» THE INPUT
☆ ☆ ☆ ☆
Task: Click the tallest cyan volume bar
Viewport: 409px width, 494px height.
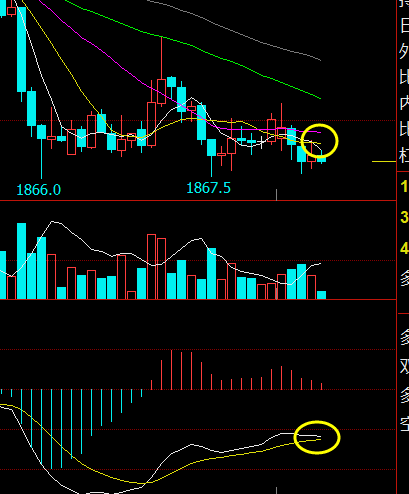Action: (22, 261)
☆ ☆ ☆ ☆
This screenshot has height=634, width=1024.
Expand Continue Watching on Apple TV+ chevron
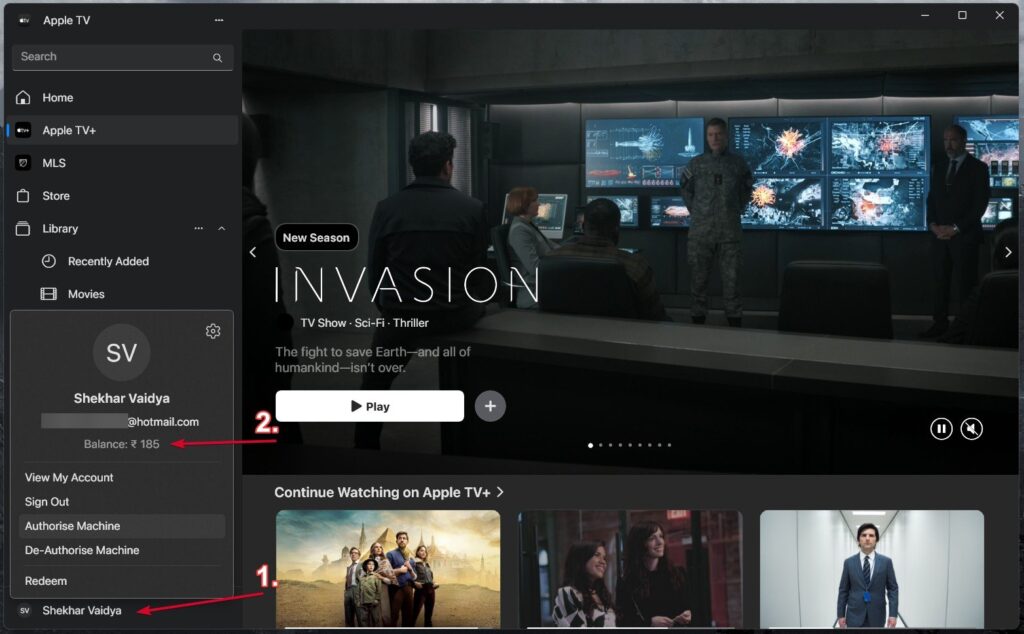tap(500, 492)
☆ ☆ ☆ ☆
» DIRECTION
Starting at the line that has "This screenshot has height=634, width=1024." and stopping after the line that has "tap(500, 492)", write out those lines again with "chevron" switched to "arrow". Change nothing else, and leave out the pictures.

» EXPECTED OUTPUT
This screenshot has height=634, width=1024.
Expand Continue Watching on Apple TV+ arrow
tap(500, 492)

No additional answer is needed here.